# DATA:
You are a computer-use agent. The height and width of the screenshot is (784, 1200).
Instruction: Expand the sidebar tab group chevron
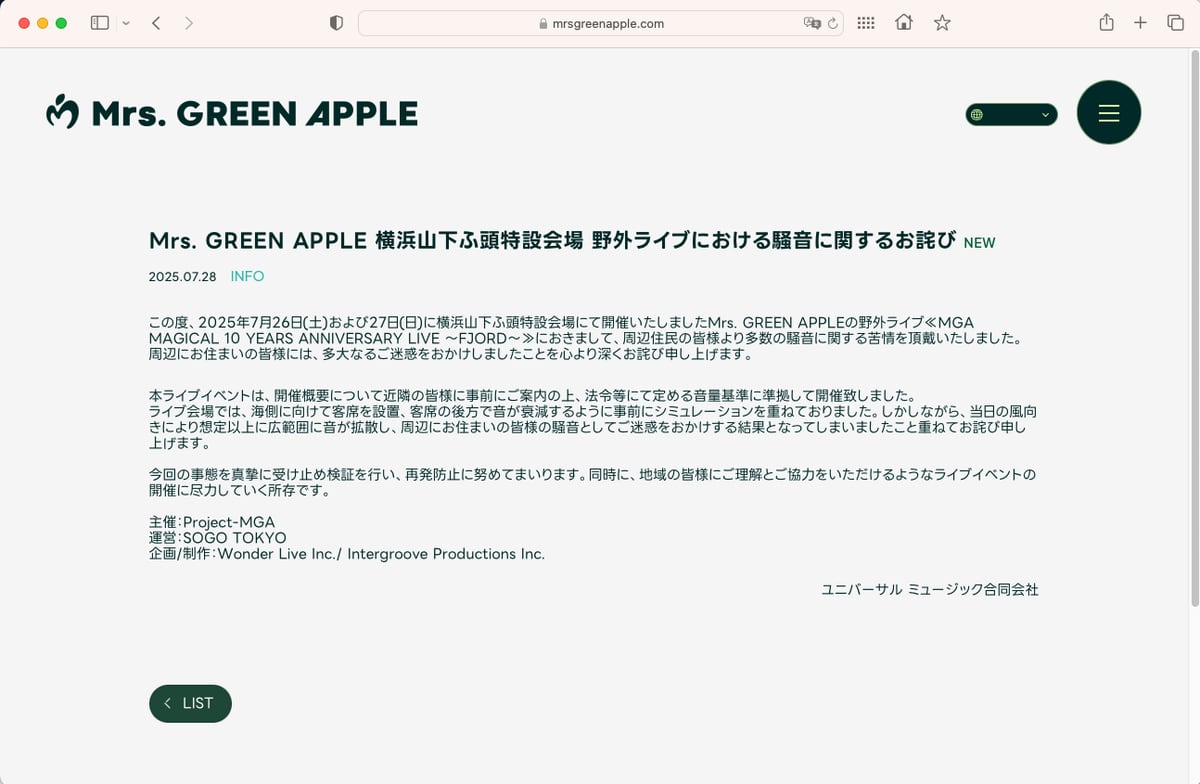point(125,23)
==
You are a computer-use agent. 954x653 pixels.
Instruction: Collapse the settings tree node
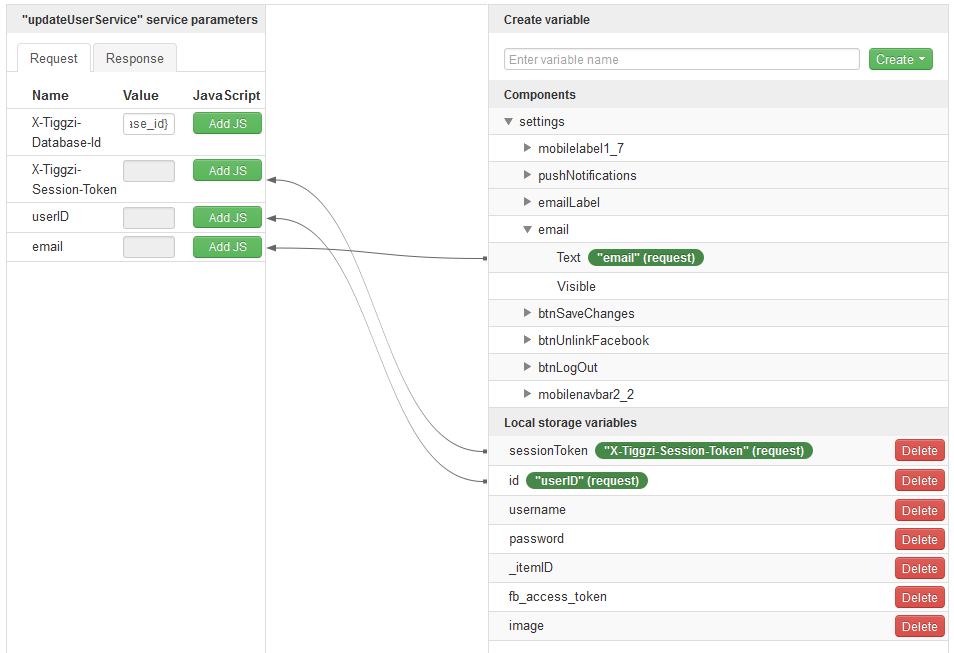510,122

# ASSIGNED TASK:
Where a line in the records above contains the string "computer", return that line.

# OUTPUT:
You are a computer-use agent. The height and width of the screenshot is (784, 1200).
You are a computer-use agent. 954x653 pixels.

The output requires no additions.